Extract to read:
* * *

Daley and more than a dozen athletes headlined a departure party before boarding a flight to Copenhagen where the International Olympic Committee will decide Friday if Chicago hosts the 2016 Summer Games.

"It's been an amazing journey and we're going to have a happy ending," Daley said on a stage at O'Hare International Airport, dwarfed by a huge banner proclaiming "Back the Bid in Copenhagen."

Daley will join her husband, Chicago Mayor Richard Daley, and other city bid officials already in the Danish capital. Chicago is a finalist along with Tokyo, Madrid and Rio de Janeiro.

Chicago's delegation got a mega dose of star power earlier Monday when the White House announced President Barack Obama would join his wife, first lady Michelle Obama, to personally lobby for the city's bid. The president is expected to leave Thursday.

Also in Copenhagen will be the athletes and other Chicago backers who left Monday night on a United Airlines charter flight, including husband-and-wife gymnastic stars Nadia Comaneci and Bart Conner, and track ace Jackie Joyner-Kersee.

"The bid should be strong enough to win on its own merit but it sure doesn't hurt that we have such incredible star power validating Chicago's effort," Conner said. Chicago talk show host Oprah Winfrey also will travel to Copenhagen.

Conner said Obama adds to what already is a strong Chicago bid that features many competition venues and the athletes' village situated around Chicago's lakefront and an Olympic Stadium to be built in a South Side park.

But Conner said it's impossible to predict what the IOC will do on decision day.

"I love Chicago's chances," Conner said.

Comaneci said Chicago's bid officials have to think of the competition to host the games like an athlete does their sport.

"You have to go there and perform. Show what Chicago has the best. Why Chicago merits to win this and then everything else goes out of your hands," she said.

Joyner-Kersee, a track and field gold medalist, said she has "butterflies" heading to Copenhagen just like she did when she was competing. Waiting for the IOC to pick a host city has given her new appreciation for what it must have been like for her supporters.

"You have no control so now I know how my coaches felt when I was out there getting ready to compete and they're on the side," she said. "It's hard."

* * *

To be done:
a - Retype the passage from the article on Chicago's Olympic bid, starting at "Also in Copenhagen" and ending at "South Side park.".
b - Using the article on Chicago's Olympic bid, answer each question on its own line:
(i) In which city will the International Olympic Committee make its decision?
(ii) Which airline operated the charter flight that left Monday night?
(iii) Where is the Olympic Stadium to be built?
c - Name every city the article on Chicago's Olympic bid gives as a finalist to host the 2016 Summer Games.

Collected data:
* * *

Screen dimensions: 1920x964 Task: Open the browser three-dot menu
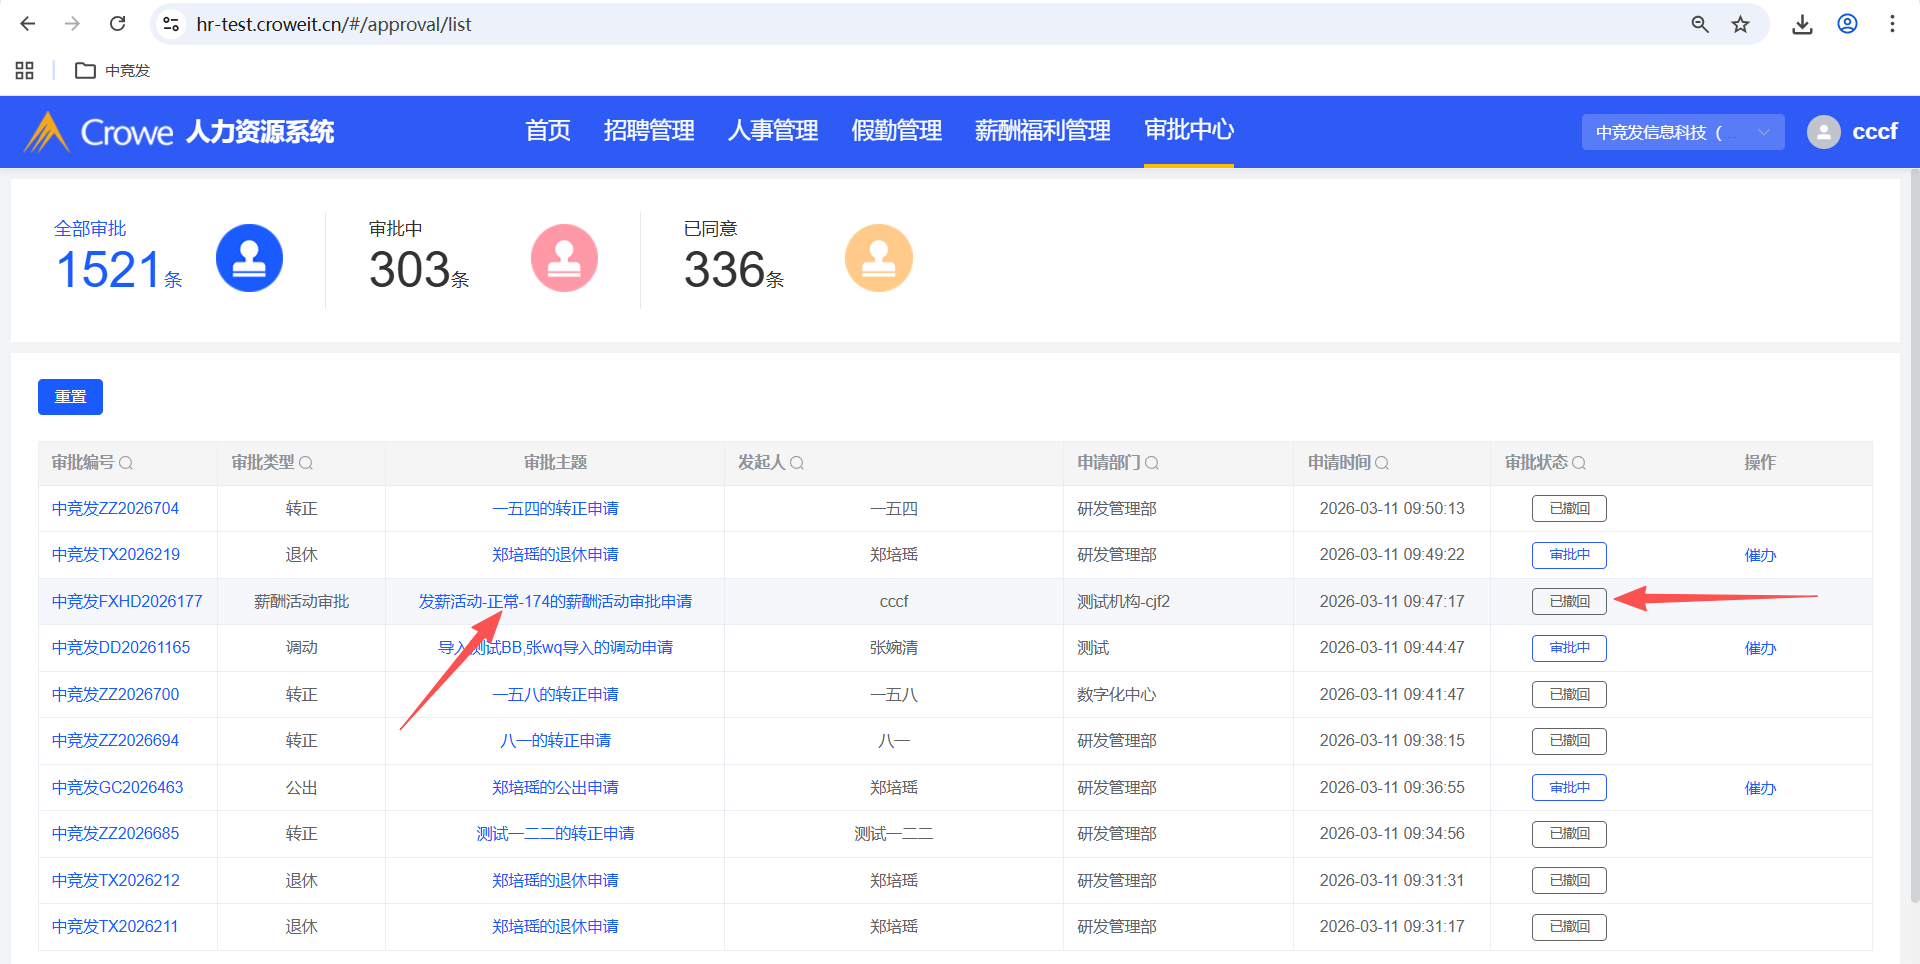1892,24
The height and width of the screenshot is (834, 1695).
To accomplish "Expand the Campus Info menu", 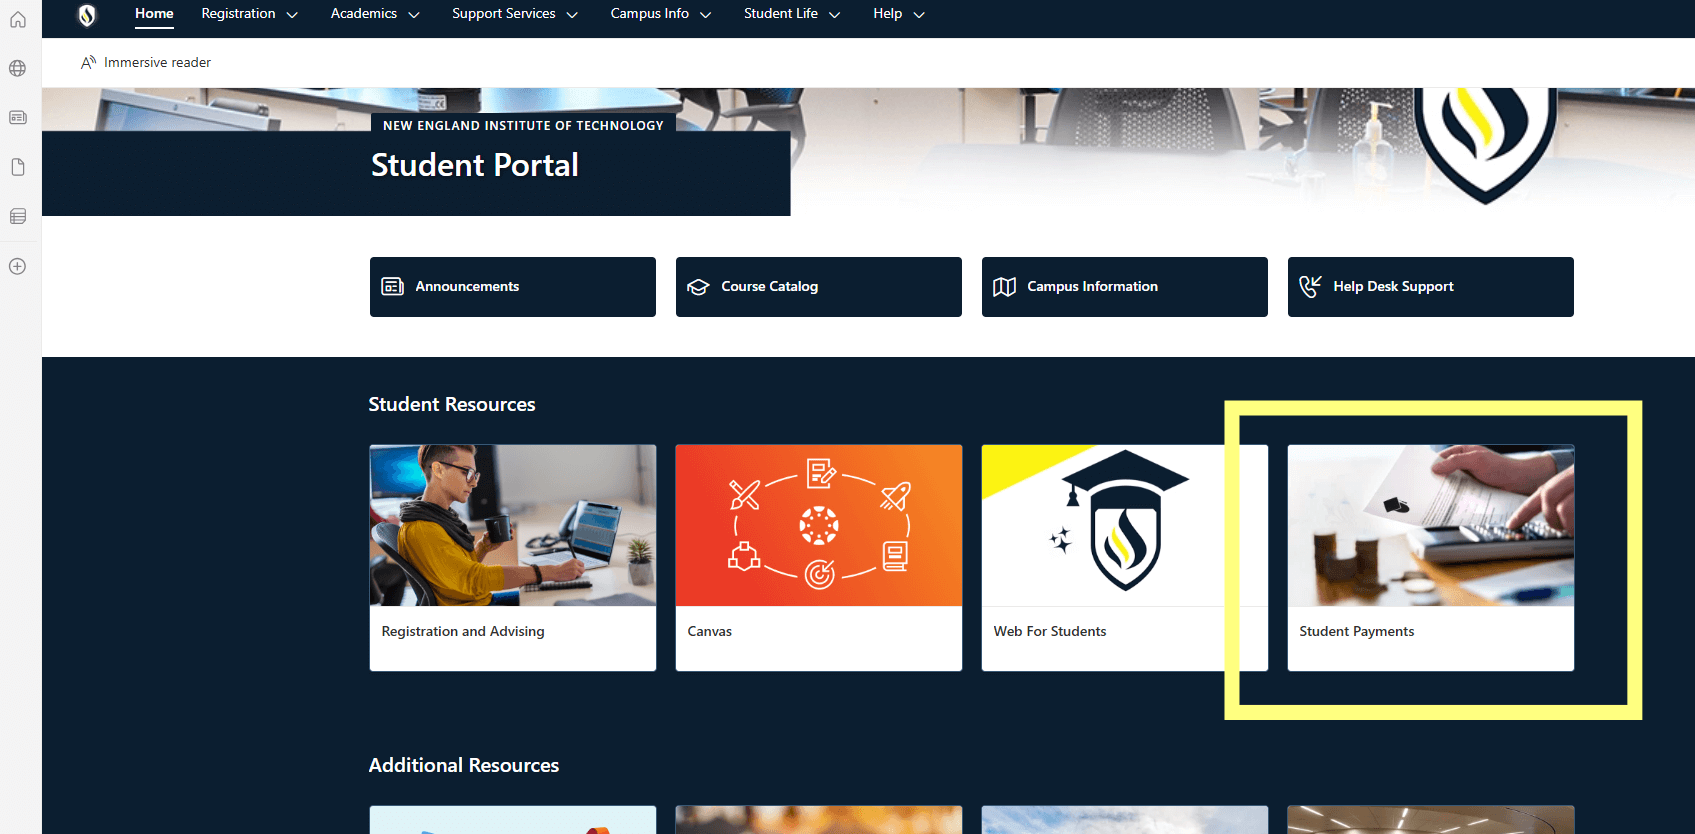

* * *

Problem solutions:
a -
Also in Copenhagen will be the athletes and other Chicago backers who left Monday night on a United Airlines charter flight, including husband-and-wife gymnastic stars Nadia Comaneci and Bart Conner, and track ace Jackie Joyner-Kersee.

"The bid should be strong enough to win on its own merit but it sure doesn't hurt that we have such incredible star power validating Chicago's effort," Conner said. Chicago talk show host Oprah Winfrey also will travel to Copenhagen.

Conner said Obama adds to what already is a strong Chicago bid that features many competition venues and the athletes' village situated around Chicago's lakefront and an Olympic Stadium to be built in a South Side park.

b -
(i) Copenhagen
(ii) United Airlines
(iii) In a South Side park

c - Chicago, Tokyo, Madrid, Rio de Janeiro